The Executive Office on Aging (EOA) issued a warning about scammers who offer free genetic testing to extract Medicare numbers. These tests are commonly presented as DNA screenings, cancer screenings, and hereditary tests.
Scammers go to senior centers, senior housing facilities, health fairs, and even parking lots to convince people to take a cheek swab for testing. They also advertise on TV and online. They look like official company representatives, and claim the tests will help you avoid diseases.
In reality, however, these scams lead to identity theft. Senior Medicare Patrol manager Kaipo Cullen said, “These companies can steal people’s medical identity and falsely bill Medicare, draining the system of needed funds.”
The Office of Inspector General issued a fraud alert last week, advising people to be suspicious of anyone who offers free testing in exchange for their Medicare number.
“A doctor who has never met or examined a patient, often hired by a genetic testing company, should not be signing off on any tests. That’s a red flag,” said Cullen.
Here are some other helpful tips:
- Refuse to give out your personal information or accept screening services, including a cheek swab, from someone at a community event, a local fair, a farmer’s market, a parking lot, and/or any other large event.
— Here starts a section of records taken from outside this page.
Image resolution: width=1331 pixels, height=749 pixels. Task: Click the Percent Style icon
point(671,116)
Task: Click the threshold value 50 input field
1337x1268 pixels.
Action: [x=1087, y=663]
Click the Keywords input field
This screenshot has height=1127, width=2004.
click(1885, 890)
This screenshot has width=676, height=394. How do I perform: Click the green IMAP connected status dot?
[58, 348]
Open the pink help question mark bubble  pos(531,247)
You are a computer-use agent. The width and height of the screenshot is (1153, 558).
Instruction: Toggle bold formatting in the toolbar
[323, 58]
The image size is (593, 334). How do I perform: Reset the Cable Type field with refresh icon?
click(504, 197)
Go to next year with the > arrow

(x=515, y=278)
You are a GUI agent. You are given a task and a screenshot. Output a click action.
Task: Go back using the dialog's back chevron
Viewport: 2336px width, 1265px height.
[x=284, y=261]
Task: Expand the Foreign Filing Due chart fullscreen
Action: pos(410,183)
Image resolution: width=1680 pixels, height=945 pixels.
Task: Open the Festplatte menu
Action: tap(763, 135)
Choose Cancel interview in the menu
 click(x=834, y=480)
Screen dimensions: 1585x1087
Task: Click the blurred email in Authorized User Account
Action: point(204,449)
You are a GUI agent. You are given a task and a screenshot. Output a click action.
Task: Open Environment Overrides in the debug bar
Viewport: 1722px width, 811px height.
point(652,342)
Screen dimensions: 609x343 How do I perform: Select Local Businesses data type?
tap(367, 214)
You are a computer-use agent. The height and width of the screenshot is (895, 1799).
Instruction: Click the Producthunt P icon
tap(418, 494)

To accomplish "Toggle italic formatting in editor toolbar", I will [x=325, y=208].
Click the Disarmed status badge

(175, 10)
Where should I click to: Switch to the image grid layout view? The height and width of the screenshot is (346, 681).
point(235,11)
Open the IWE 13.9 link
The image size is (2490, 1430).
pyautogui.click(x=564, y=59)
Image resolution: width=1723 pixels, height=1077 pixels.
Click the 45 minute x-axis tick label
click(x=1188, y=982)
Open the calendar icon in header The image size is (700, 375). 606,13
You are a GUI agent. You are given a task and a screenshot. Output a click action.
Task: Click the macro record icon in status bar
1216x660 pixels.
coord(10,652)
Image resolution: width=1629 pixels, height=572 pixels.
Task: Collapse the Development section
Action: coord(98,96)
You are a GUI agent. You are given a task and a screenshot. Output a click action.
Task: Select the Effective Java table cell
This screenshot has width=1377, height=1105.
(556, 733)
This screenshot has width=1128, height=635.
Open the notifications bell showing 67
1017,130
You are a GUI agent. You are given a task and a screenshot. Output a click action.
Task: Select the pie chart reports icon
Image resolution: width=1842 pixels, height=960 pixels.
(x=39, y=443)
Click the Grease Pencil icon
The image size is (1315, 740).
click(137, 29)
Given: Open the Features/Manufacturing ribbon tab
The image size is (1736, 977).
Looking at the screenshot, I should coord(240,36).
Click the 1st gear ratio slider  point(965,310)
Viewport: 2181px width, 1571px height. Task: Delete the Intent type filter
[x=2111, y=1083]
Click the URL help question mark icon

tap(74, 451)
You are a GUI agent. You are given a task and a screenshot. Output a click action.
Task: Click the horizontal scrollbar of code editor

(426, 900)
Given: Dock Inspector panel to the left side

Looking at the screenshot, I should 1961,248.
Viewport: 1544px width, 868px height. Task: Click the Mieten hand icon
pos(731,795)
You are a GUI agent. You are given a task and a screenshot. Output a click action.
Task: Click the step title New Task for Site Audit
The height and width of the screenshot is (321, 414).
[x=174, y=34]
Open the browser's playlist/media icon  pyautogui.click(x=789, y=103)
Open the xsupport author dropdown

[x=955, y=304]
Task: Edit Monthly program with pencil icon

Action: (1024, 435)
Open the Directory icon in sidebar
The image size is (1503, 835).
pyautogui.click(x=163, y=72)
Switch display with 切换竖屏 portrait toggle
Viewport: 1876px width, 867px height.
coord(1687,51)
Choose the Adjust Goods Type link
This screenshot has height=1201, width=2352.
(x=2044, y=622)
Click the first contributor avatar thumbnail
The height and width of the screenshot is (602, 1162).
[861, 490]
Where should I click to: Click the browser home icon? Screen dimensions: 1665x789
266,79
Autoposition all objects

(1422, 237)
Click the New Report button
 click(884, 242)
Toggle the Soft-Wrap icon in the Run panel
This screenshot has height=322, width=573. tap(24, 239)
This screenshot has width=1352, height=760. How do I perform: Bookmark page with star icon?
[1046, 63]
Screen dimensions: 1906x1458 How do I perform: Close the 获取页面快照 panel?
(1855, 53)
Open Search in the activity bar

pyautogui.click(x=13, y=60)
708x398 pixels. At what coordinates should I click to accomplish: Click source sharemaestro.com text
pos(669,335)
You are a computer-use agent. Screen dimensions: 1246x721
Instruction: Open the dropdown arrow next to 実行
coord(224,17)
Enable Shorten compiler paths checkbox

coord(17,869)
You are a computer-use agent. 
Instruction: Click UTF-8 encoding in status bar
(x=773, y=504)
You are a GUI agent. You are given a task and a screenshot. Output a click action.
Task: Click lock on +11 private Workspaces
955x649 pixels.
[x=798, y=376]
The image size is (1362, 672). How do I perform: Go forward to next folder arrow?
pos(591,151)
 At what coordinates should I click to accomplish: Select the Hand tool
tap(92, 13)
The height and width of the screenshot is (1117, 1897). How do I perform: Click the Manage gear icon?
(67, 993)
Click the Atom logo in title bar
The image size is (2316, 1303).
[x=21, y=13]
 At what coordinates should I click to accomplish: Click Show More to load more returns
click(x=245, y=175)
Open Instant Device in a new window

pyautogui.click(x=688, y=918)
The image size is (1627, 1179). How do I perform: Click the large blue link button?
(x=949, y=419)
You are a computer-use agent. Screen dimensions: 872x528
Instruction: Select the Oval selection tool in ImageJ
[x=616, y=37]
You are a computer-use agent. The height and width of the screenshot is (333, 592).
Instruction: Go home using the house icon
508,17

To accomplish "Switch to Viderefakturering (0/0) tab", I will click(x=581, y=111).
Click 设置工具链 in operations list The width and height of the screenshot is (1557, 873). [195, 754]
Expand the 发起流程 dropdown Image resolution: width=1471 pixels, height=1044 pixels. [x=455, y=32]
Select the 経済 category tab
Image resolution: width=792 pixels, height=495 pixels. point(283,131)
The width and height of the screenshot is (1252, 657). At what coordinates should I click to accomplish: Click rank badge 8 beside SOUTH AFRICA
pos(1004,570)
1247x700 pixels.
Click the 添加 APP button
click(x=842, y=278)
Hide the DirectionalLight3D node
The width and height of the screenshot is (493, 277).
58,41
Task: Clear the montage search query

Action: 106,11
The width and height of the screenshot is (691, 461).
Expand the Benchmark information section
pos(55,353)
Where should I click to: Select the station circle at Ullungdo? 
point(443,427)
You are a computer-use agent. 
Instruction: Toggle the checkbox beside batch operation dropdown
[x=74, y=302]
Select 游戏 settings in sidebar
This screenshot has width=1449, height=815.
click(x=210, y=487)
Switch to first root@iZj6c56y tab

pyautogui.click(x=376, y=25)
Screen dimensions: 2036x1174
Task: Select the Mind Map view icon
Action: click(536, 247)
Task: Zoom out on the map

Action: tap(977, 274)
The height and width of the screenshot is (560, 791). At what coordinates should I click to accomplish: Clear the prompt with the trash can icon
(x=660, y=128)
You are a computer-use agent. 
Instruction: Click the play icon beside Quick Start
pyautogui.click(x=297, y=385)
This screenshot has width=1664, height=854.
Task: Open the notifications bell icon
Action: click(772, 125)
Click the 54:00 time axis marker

- Go to your doctor to assess your condition, not a doctor you’ve never met from a company you don’t know.
- Always read your Medicare Summary Notice (MSN) or Explanation of Benefits (EOB). The words “gene analysis” or “molecular pathology” are red flags for questionable genetic testing.
- Refuse the delivery of any genetic testing kit that was not ordered by your physician.
- Be suspicious of anyone who offers free genetic testing and then requests your Medicare number. If your personal information is compromised, it may be used in other fraud schemes.
- Contact your local SMP for help. SMPs empower and assist Medicare beneficiaries, their families, and caregivers to prevent, detect, and report health care fraud, errors, and abuse.
- If anyone other than your physician requests your Medicare information, do not provide it.
- If you suspect Medicare fraud, contact the HHS OIG Hotline.